Recursos Naturais/Ministro Júlio Mamadú Baldé entrega licença de exploração petrolífera à empresa Tender Oil e Gas Ltd
(ANG) – O ministro dos Recursos Naturais, Júlio Mamadú Baldé, procedeu quarta-feira a entrega formal da licença de exploração petrolífera dos blocos 5C e 6C nas águas territoriais do país à uma delegação da empresa norte americana Tender Oil & Gas Ltd.
De acordo com uma nota à imprensa do Gabinete da Assessoria deste ministério, à que a ANG teve acesso, durante o encontro, o ministro recomendou as empresas licenciadas a apresentação de resultados concretos, e advertiu que o Governo não tolerará situações de inércia ou incumprimento dos compromissos assumidos.

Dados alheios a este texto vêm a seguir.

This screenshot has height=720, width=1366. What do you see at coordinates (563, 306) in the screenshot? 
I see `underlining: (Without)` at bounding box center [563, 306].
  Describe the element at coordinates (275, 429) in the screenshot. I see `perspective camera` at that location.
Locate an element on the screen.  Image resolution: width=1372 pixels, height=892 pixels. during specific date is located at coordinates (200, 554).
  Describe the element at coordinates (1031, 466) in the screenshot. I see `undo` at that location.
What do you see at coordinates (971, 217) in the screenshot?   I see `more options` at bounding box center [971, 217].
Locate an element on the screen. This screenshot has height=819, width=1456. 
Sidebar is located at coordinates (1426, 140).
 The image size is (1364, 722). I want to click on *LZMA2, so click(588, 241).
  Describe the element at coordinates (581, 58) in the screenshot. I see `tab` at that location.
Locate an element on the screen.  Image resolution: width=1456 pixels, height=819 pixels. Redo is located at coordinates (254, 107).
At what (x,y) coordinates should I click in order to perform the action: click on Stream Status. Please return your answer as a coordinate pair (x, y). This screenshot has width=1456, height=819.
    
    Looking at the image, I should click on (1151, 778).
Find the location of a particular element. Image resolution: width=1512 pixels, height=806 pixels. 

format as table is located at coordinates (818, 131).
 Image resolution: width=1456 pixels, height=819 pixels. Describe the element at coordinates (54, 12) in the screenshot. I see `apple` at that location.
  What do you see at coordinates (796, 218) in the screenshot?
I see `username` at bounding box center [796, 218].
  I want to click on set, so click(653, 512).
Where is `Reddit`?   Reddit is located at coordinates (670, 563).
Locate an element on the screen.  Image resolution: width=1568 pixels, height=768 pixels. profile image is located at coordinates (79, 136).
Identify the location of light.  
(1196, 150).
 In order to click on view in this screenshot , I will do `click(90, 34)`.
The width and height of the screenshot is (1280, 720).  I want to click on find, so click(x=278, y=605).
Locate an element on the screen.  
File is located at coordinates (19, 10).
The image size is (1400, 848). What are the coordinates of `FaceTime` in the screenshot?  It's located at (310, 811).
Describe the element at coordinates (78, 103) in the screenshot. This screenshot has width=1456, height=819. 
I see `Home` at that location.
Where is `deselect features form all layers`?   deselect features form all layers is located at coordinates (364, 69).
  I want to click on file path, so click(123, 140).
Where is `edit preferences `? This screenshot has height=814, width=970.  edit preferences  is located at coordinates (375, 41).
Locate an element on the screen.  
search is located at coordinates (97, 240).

Na ocasião, segundo a nota, Júlio Baldé criticou a prática de algumas empresas que teriam recebido licenças de exploração em África, particularmente na Guiné-Bissau, apenas para valorizar os seus ativos nos mercados financeiros, sem desenvolverem qualquer atividade efetiva de prospeção e exploração.
“Muitas companhias receberam licenças e não fizeram nada. A economia do nosso país precisa dos seus recursos. Um recurso natural que permanece no subsolo representa apenas uma potencialidade, não um valor económico. Se não extrairmos os nossos recursos e não os introduzirmos no circuito económico, continuaremos na pobreza. Os recursos naturais devem ser explorados para promover o desenvolvimento do país”,disse.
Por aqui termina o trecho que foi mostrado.